» What needs to be done
Before copying, set the pictures aside; then repeat every line below verbatim.

» Input data
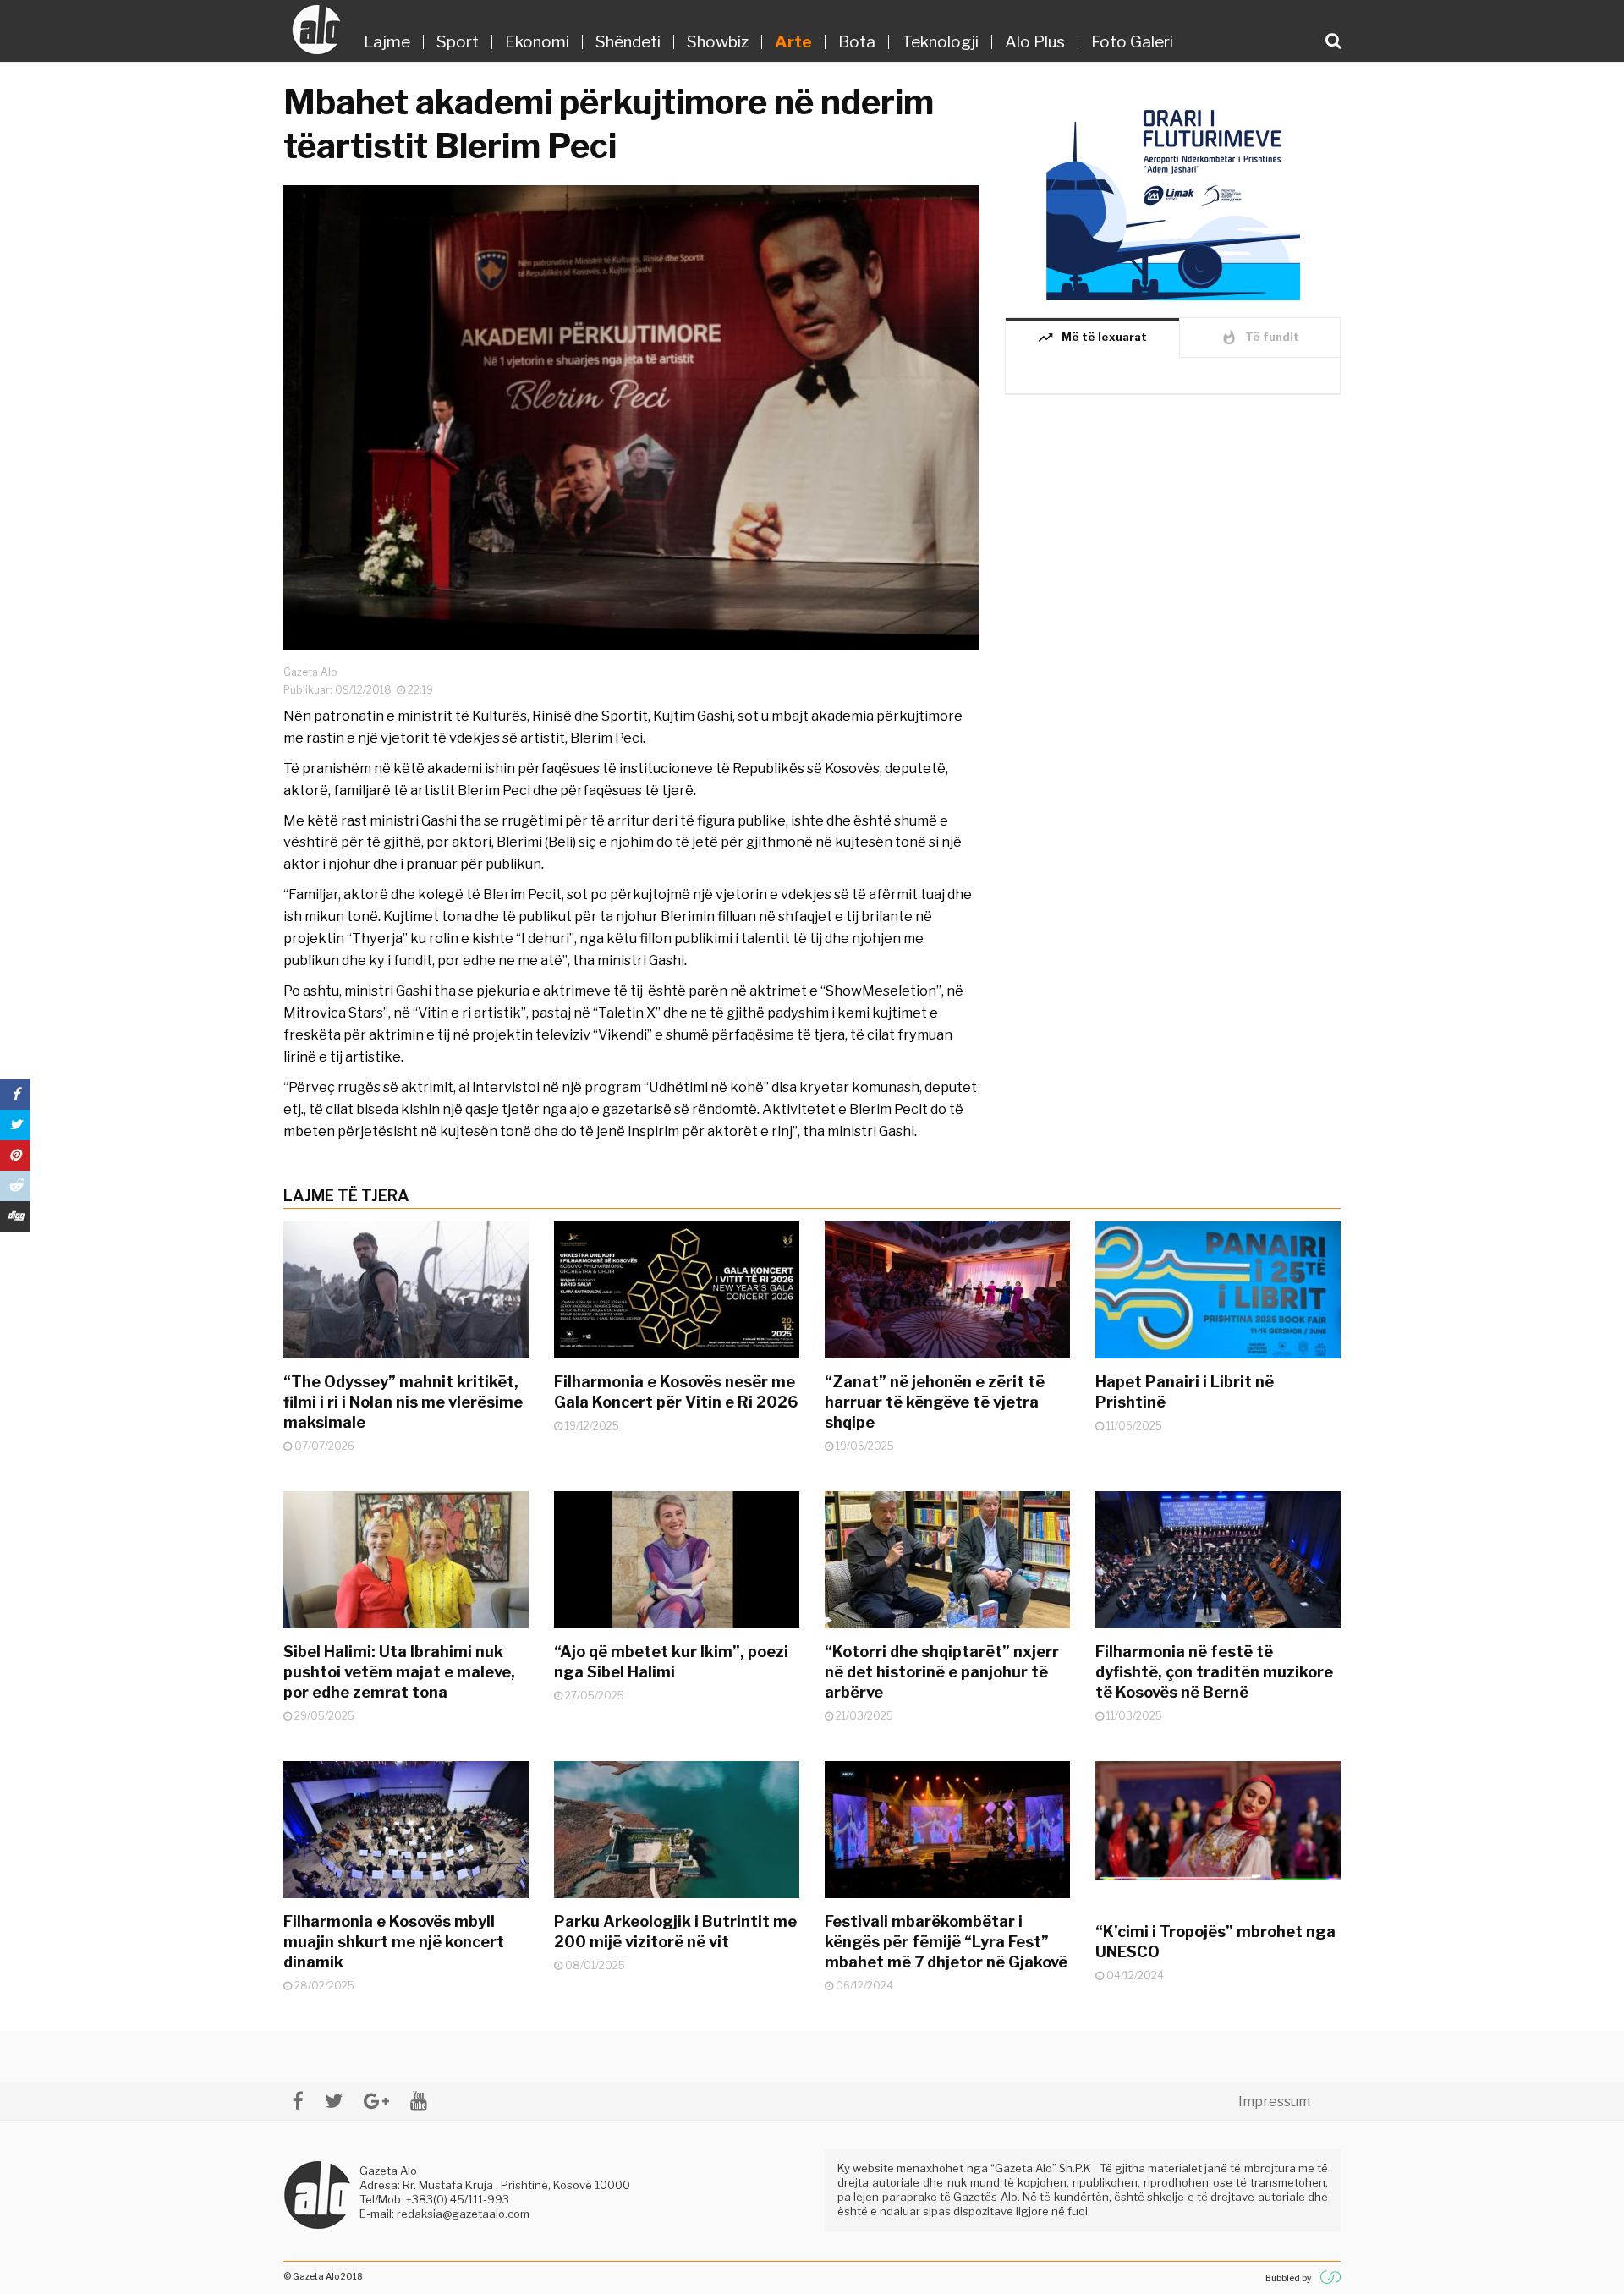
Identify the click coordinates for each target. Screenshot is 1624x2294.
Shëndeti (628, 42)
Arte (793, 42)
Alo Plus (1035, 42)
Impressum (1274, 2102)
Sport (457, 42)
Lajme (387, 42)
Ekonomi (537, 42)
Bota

» Written answer
Identify the click coordinates for each target. Screenshot is 1624x2294.
Shëndeti (628, 42)
Arte (793, 42)
Alo Plus (1035, 42)
Impressum (1274, 2102)
Sport (457, 42)
Lajme (387, 42)
Ekonomi (537, 42)
Bota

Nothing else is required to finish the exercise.